WHAT IS EXPECTED →
Each line in the records below, from the one that contains "[Выравнивание по левому краю] (805, 1190)" to the one that contains "[Наклонный текст] (708, 1190)", should be reproduced exactly, the first and last included.

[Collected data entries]
+++

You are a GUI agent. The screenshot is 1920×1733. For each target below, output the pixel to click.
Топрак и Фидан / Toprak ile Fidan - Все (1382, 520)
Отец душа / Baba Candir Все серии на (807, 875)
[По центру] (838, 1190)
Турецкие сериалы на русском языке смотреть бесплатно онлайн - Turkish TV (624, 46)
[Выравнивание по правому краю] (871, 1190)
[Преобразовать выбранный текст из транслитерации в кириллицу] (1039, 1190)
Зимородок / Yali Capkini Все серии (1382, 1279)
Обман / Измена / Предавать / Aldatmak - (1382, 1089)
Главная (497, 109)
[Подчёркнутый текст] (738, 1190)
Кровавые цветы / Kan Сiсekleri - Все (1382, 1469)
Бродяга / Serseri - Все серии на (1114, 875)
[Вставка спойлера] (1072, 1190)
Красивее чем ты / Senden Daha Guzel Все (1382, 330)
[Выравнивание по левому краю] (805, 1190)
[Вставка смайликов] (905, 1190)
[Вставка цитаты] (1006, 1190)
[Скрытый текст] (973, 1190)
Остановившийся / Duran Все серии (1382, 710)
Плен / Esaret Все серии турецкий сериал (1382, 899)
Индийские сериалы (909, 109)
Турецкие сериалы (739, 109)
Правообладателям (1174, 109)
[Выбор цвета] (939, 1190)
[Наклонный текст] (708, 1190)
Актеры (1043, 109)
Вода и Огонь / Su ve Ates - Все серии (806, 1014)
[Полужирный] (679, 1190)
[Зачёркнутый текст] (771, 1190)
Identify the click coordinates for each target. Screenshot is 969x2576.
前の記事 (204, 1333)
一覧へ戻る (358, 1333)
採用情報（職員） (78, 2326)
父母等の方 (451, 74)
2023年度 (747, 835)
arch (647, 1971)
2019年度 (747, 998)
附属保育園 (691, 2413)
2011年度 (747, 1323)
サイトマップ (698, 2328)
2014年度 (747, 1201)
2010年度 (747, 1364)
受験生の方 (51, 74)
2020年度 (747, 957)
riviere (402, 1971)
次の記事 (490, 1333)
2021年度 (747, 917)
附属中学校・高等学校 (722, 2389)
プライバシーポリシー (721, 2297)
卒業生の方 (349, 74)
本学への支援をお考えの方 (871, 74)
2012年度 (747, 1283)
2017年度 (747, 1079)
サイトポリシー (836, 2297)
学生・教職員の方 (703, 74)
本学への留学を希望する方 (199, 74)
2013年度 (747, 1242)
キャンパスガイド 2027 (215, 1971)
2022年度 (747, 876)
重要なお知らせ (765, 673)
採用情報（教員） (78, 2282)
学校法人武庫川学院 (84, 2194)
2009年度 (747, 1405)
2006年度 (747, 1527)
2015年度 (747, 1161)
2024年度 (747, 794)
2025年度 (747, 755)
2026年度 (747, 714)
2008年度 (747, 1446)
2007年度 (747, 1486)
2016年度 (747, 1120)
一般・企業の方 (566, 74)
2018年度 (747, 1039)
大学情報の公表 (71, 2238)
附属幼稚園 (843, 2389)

+++

RESPONSE FOR THIS EXERCISE →
[Выравнивание по левому краю] (805, 1190)
[Вставка смайликов] (905, 1190)
[Вставка цитаты] (1006, 1190)
[Скрытый текст] (973, 1190)
Остановившийся / Duran Все серии (1382, 710)
Плен / Esaret Все серии турецкий сериал (1382, 899)
Индийские сериалы (909, 109)
Турецкие сериалы (739, 109)
Правообладателям (1174, 109)
[Выбор цвета] (939, 1190)
[Наклонный текст] (708, 1190)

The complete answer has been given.